Where the line holding "Given: Collapse Advanced" appears, start copying, and continue exactly through the last line of the listing, skipping pictures.

---+---

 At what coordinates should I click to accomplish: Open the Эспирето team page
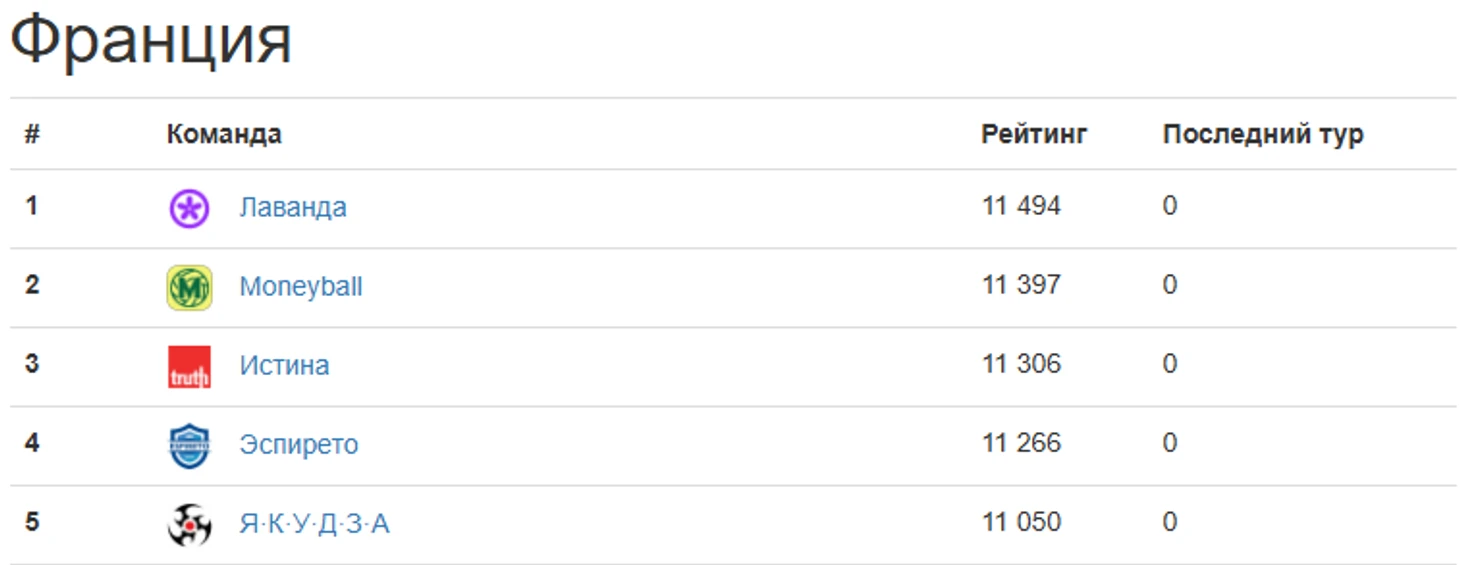pyautogui.click(x=298, y=444)
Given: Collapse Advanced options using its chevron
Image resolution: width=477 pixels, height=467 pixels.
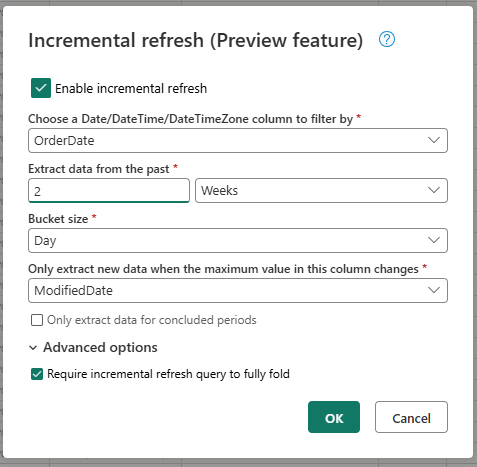Looking at the screenshot, I should tap(33, 348).
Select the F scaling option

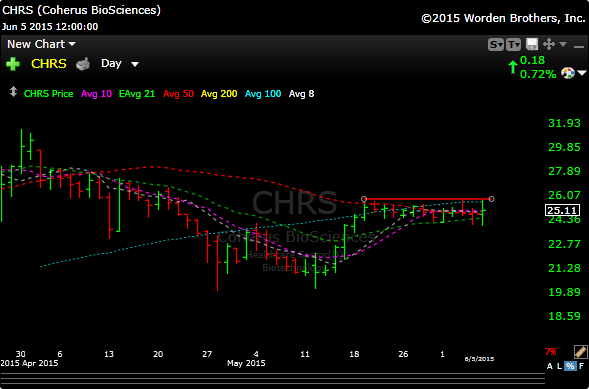[581, 366]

---+---

Task result:
Given: Collapse Advanced options using its chevron
Image resolution: width=477 pixels, height=467 pixels.
Looking at the screenshot, I should tap(33, 348).
Select the F scaling option

[581, 366]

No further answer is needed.